::: Stored data

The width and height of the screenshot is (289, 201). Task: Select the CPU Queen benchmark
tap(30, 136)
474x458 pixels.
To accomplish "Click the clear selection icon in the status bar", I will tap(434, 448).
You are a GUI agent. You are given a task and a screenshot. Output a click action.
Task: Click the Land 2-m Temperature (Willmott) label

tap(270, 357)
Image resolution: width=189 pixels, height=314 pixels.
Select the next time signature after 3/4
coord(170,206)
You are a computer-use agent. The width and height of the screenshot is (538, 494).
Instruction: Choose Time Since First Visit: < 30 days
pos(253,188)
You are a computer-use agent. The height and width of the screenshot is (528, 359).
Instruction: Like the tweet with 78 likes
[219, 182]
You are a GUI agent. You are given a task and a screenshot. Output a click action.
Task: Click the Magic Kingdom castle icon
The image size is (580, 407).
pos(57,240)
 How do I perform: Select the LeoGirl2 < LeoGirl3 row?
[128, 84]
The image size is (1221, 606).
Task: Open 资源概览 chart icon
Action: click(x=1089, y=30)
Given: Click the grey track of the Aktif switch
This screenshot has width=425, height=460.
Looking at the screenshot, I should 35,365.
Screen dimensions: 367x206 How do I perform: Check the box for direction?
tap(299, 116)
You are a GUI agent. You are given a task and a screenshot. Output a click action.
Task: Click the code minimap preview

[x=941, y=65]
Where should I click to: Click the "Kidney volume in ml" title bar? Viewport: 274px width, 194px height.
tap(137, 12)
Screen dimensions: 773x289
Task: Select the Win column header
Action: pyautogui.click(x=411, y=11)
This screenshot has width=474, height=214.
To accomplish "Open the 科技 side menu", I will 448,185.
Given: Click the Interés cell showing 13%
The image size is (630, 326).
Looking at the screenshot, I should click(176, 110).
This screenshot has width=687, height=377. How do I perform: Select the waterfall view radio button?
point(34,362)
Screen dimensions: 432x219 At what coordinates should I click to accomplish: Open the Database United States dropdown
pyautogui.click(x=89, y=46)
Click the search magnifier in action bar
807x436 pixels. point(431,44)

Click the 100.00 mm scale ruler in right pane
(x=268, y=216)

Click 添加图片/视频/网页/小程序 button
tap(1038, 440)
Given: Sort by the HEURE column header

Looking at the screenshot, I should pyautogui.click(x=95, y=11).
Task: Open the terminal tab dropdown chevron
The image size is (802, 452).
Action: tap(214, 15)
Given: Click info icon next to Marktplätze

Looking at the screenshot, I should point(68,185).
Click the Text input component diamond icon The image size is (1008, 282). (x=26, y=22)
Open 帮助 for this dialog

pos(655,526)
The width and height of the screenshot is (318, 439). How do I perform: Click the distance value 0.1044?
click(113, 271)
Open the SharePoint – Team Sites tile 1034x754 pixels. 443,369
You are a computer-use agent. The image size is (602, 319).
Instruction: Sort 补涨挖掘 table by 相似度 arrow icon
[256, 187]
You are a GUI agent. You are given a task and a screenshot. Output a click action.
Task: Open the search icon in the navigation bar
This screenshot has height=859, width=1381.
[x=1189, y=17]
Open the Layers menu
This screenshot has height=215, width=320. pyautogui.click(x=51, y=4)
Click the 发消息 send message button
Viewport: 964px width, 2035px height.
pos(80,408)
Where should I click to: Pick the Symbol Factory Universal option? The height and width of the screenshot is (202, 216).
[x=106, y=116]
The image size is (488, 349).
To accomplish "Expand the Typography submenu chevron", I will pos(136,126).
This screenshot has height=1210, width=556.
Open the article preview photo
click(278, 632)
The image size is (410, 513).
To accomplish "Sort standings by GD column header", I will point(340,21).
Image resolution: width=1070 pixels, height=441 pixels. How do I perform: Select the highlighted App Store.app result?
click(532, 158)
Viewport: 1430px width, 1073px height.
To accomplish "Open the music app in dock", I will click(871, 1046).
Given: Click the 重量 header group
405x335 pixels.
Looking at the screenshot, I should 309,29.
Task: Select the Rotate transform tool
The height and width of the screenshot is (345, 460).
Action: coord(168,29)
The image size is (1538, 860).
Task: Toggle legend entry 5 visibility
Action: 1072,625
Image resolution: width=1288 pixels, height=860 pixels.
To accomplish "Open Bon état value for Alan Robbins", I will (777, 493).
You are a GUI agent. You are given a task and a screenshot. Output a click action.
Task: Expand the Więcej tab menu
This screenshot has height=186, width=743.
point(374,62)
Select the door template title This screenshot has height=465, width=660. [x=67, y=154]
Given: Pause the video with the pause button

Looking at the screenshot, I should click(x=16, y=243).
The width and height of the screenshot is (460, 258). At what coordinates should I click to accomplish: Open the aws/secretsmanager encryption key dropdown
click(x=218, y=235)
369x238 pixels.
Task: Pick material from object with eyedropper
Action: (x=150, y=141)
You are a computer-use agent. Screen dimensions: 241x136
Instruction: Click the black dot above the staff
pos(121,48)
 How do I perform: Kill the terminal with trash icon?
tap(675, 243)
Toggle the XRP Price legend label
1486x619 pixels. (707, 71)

::::::

• Task description
From the first line to the last, return the records unchanged.

• Response for this exercise
The width and height of the screenshot is (289, 201). Task: Select the CPU Queen benchmark
tap(30, 136)
474x458 pixels.
To accomplish "Click the clear selection icon in the status bar", I will tap(434, 448).
You are a GUI agent. You are given a task and a screenshot. Output a click action.
Task: Click the Land 2-m Temperature (Willmott) label

tap(270, 357)
Image resolution: width=189 pixels, height=314 pixels.
Select the next time signature after 3/4
coord(170,206)
You are a computer-use agent. The width and height of the screenshot is (538, 494).
Instruction: Choose Time Since First Visit: < 30 days
pos(253,188)
You are a computer-use agent. The height and width of the screenshot is (528, 359).
Instruction: Like the tweet with 78 likes
[219, 182]
You are a GUI agent. You are given a task and a screenshot. Output a click action.
Task: Click the Magic Kingdom castle icon
The image size is (580, 407).
pos(57,240)
 How do I perform: Select the LeoGirl2 < LeoGirl3 row?
[128, 84]
The image size is (1221, 606).
Task: Open 资源概览 chart icon
Action: click(x=1089, y=30)
Given: Click the grey track of the Aktif switch
This screenshot has width=425, height=460.
Looking at the screenshot, I should 35,365.
Screen dimensions: 367x206 How do I perform: Check the box for direction?
tap(299, 116)
You are a GUI agent. You are given a task and a screenshot. Output a click action.
Task: Click the code minimap preview

[x=941, y=65]
Where should I click to: Click the "Kidney volume in ml" title bar? Viewport: 274px width, 194px height.
tap(137, 12)
Screen dimensions: 773x289
Task: Select the Win column header
Action: pyautogui.click(x=411, y=11)
This screenshot has width=474, height=214.
To accomplish "Open the 科技 side menu", I will 448,185.
Given: Click the Interés cell showing 13%
The image size is (630, 326).
Looking at the screenshot, I should click(176, 110).
This screenshot has width=687, height=377. How do I perform: Select the waterfall view radio button?
point(34,362)
Screen dimensions: 432x219 At what coordinates should I click to accomplish: Open the Database United States dropdown
pyautogui.click(x=89, y=46)
Click the search magnifier in action bar
807x436 pixels. point(431,44)

Click the 100.00 mm scale ruler in right pane
(x=268, y=216)

Click 添加图片/视频/网页/小程序 button
tap(1038, 440)
Given: Sort by the HEURE column header

Looking at the screenshot, I should pyautogui.click(x=95, y=11).
Task: Open the terminal tab dropdown chevron
The image size is (802, 452).
Action: tap(214, 15)
Given: Click info icon next to Marktplätze

Looking at the screenshot, I should point(68,185).
Click the Text input component diamond icon The image size is (1008, 282). (x=26, y=22)
Open 帮助 for this dialog

pos(655,526)
The width and height of the screenshot is (318, 439). How do I perform: Click the distance value 0.1044?
click(113, 271)
Open the SharePoint – Team Sites tile 1034x754 pixels. 443,369
You are a computer-use agent. The image size is (602, 319).
Instruction: Sort 补涨挖掘 table by 相似度 arrow icon
[256, 187]
You are a GUI agent. You are given a task and a screenshot. Output a click action.
Task: Open the search icon in the navigation bar
This screenshot has height=859, width=1381.
[x=1189, y=17]
Open the Layers menu
This screenshot has height=215, width=320. pyautogui.click(x=51, y=4)
Click the 发消息 send message button
Viewport: 964px width, 2035px height.
pos(80,408)
Where should I click to: Pick the Symbol Factory Universal option? The height and width of the screenshot is (202, 216).
[x=106, y=116]
The image size is (488, 349).
To accomplish "Expand the Typography submenu chevron", I will pos(136,126).
This screenshot has height=1210, width=556.
Open the article preview photo
click(278, 632)
The image size is (410, 513).
To accomplish "Sort standings by GD column header", I will point(340,21).
Image resolution: width=1070 pixels, height=441 pixels. How do I perform: Select the highlighted App Store.app result?
click(532, 158)
Viewport: 1430px width, 1073px height.
To accomplish "Open the music app in dock", I will click(871, 1046).
Given: Click the 重量 header group
405x335 pixels.
Looking at the screenshot, I should 309,29.
Task: Select the Rotate transform tool
The height and width of the screenshot is (345, 460).
Action: coord(168,29)
The image size is (1538, 860).
Task: Toggle legend entry 5 visibility
Action: 1072,625
Image resolution: width=1288 pixels, height=860 pixels.
To accomplish "Open Bon état value for Alan Robbins", I will (777, 493).
You are a GUI agent. You are given a task and a screenshot. Output a click action.
Task: Expand the Więcej tab menu
This screenshot has height=186, width=743.
point(374,62)
Select the door template title This screenshot has height=465, width=660. [x=67, y=154]
Given: Pause the video with the pause button

Looking at the screenshot, I should click(x=16, y=243).
The width and height of the screenshot is (460, 258). At what coordinates should I click to accomplish: Open the aws/secretsmanager encryption key dropdown
click(x=218, y=235)
369x238 pixels.
Task: Pick material from object with eyedropper
Action: (x=150, y=141)
You are a computer-use agent. Screen dimensions: 241x136
Instruction: Click the black dot above the staff
pos(121,48)
 How do I perform: Kill the terminal with trash icon?
tap(675, 243)
Toggle the XRP Price legend label
1486x619 pixels. (707, 71)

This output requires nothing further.